The thing about Linda is that she is unapologetically stubborn, and in this house she gets away with it every single time. Whenever we go for walks, it’s her chosen path or nothing. We walk at her pace, zig zagging from side to side, making sure to sniff everything available for sniffing, or else she will sit down in protest. She categorically refuses to go out in rain or snow, and if she gets even the smallest whiff of moisture from the safety of the lobby, she turns around immediately to go back upstairs. She will then hold her bowels for a scary long time if necessary.
Out of spite, she will not come when I call her (unless food is being offered, and even that is not always a certainty). She will not perform a single command, unless of course she feels like it, but not without letting me know how offended she is that I would dare command her to do something. She gets pretty much anything she wants, on account of irresistible cuteness. I’d take responsibility and admit that she’s spoiled, except she’s been this way from day one. I didn’t really have much choice but to comply. I think she accurately senses that I have zero boundaries and 100% sacrificing when it comes to her, and she is more than happy to take advantage of that unfortunate situation.
If you can’t tell thus far, I’m head over heels in love with her (and very very attached to her). I am that person, you know the one I mean, the weirdo who, at the mere mention of dogs at a social function, will whip out her phone, and hold you captive for ten minutes showing you a million pictures of adorable little Linda. I know I have a problem, but I love and accept myself this way. If you don’t love and accept this about me, then that’s your problem. 🙂
Some time ago, after a particularly difficult day, Linda and I climbed into bed. She usually gets first pick of which side of the bed she’s going to sleep on, and I’m left to contort myself around her. If I’m lucky, I get half the blanket and just enough room to stretch one leg out fully…
On this night though, she waited for me to lie down, and she just nestled by my side with her head in my armpit. Within a few minutes I was lost in thought, and Linda was sound asleep, snoring sweetly.
I was going over some of the more stressful events of the day, and before I knew what was happening, my thoughts dragged me unaware into deep dark fear territory. I fell helplessly down some kind of rabbit-hole into a terrible anxiety producing spiral of what-ifs. I am very very good at imagining the worst kinds of what-ifs, and completely scaring the crap out of myself, and anyone else who is privy to the madness. I’ve learned how to stop doing this to myself, and not to go down those vicious spirals anymore. But this one seemed to catch me off guard, and I was hooked in. Once that happens, extracting myself can be very difficult.
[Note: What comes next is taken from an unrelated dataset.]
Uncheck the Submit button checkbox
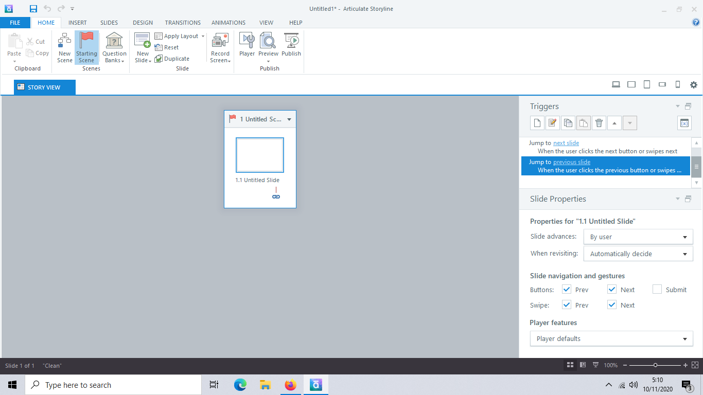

As the scenarios in my head got worse and worse, Linda’s snoring got louder and louder. At one point I thought to myself, “Ugh. Her snoring is really distracting me…,” but she wouldn’t stop. In fact, it just kept getting louder. Then, feeling myself getting slightly annoyed, I looked at her and thought “Seriously? Is that really necessary? At this rate, you’re gonna wake the neighbors.“
Then… a moment of clarity!
Linda was unwittingly trying to bring me back to the present. She was interrupting my madness on purpose. She was reminding me that I’m here, in this moment, and I’m just fine. No need to create terrifying stories right now. She was pulling me out of the rabbit-hole and back to now. Now. Now. Now. The magical beautiful present moment. The only reality we ever really have.
The recognition of it all made me laugh out loud as the fear and anxiety started melting away. I focused on nothing but her snoring for a few minutes, and drifted soundly off to a peaceful sleep.